Folks are huge on the concept of The Memory Palace, these days. It isn’t anything new, some earliest version goes back to proto-Greek philosophizers who believed if you wrote everything down, you’d ruin your ability to recall information. It’s the same way every generation’s new technology is considered dereliction of duty to some presumably-eternal intellectual tradition. From cuneiform tablet to Samsung tablet-phone, the song remains predictably the same.

The Memory Palace has become so popular, they’ve retroactively grafted it onto the psyches of damn-near every fictive “genius”. Sherlock Holmes, Hannibal Lecter. Big Bang Theory Guy? I wouldn’t know, I can’t get through an episode of that drek. A cartoon brainiac imagines a palace with countless rooms, they associate the items within with whatever they wish to remember, and there it is. The place-settings for a sumptuous feast as the periodic table. Every book-spine in the grand library, an American vice-president. Every flower in the window’s vase, a great composer.

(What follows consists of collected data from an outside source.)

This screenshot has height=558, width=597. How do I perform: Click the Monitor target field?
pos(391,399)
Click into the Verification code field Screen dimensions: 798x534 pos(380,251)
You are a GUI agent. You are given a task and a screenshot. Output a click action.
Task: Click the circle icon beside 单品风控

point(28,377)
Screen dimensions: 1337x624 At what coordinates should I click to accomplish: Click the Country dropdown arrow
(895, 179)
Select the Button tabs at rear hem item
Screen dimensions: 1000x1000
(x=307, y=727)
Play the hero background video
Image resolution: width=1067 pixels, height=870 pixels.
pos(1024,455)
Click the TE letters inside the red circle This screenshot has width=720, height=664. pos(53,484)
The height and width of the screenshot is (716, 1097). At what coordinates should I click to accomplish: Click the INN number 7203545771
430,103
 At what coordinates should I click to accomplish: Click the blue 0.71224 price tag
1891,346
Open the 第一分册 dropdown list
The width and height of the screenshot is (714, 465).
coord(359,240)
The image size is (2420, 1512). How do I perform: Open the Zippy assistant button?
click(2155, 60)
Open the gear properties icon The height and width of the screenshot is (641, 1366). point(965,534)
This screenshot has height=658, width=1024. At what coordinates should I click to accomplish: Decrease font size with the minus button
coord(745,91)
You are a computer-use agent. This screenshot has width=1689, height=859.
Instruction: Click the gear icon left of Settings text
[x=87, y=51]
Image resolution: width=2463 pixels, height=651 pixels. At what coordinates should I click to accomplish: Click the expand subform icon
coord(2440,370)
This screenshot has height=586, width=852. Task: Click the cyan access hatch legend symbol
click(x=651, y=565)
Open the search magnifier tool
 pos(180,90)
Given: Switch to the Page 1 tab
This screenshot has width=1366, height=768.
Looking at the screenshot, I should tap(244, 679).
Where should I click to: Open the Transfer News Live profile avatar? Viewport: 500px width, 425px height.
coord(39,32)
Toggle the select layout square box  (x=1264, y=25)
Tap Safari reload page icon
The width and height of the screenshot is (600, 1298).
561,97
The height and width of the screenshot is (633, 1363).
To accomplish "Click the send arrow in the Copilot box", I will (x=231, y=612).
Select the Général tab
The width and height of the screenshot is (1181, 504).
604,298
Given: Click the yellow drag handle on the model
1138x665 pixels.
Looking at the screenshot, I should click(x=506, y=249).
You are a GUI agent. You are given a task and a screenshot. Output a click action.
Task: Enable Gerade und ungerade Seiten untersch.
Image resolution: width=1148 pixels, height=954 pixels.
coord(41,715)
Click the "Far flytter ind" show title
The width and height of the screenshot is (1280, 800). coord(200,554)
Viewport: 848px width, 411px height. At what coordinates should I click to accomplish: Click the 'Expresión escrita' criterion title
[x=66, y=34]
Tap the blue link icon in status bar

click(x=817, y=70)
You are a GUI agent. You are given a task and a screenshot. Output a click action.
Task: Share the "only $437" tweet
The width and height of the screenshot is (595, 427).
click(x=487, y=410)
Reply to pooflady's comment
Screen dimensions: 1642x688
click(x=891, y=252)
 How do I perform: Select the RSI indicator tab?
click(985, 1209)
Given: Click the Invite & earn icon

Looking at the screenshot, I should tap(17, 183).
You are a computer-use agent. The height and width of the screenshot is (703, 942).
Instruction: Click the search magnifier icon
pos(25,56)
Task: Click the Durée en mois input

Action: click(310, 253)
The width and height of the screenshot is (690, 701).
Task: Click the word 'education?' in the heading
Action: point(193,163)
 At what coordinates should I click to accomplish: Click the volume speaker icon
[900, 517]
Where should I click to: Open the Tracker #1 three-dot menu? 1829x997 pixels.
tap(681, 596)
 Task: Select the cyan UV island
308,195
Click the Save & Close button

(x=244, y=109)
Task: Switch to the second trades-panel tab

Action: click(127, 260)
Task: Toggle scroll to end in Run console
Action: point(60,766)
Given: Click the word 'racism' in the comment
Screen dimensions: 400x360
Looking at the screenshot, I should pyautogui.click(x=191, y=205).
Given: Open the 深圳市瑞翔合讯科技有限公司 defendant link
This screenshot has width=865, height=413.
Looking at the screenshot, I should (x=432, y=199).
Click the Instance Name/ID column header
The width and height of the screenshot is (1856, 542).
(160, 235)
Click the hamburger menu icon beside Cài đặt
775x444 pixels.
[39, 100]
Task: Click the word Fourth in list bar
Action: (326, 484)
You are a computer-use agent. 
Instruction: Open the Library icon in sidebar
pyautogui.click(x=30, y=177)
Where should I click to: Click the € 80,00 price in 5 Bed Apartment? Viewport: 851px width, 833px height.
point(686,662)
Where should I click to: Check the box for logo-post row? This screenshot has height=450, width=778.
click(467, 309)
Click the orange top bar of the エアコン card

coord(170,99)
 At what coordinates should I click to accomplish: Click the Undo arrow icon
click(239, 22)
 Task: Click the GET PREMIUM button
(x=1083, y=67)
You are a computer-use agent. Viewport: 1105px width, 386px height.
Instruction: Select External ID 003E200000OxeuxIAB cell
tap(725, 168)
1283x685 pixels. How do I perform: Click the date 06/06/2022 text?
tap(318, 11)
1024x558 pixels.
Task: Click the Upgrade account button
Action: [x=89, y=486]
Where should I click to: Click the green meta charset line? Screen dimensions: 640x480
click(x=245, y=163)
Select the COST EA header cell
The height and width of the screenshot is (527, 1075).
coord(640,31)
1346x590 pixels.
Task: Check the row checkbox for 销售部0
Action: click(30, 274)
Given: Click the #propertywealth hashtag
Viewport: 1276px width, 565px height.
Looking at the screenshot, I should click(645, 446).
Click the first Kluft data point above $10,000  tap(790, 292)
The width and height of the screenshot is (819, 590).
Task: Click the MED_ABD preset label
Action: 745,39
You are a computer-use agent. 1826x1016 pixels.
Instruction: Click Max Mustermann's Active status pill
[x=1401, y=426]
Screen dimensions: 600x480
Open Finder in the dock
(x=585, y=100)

I know folks who say they can do The Memory Palace, but it’s beyond me. I might well know a panoply of fifty-dollar words but I’ve the medium-term memory of a heavily-concussed trout. I can off the top of my head recite BIG’s verse from “All About the Benjamins” but I have a note in my wallet reminding me of the ATM code I’ve had for twenty years. I can describe my junior high crush down to the freckle but while writing this I honestly could not remember yesterday’s lunch. It’s a damn mess in here. I can get at my information eventually, but no faithful mansion of ideas to fall back upon. I just finally remembered Big Bang Theory Guy is named “Sheldon Cooper”. That name took two hours of draft-editing to recall.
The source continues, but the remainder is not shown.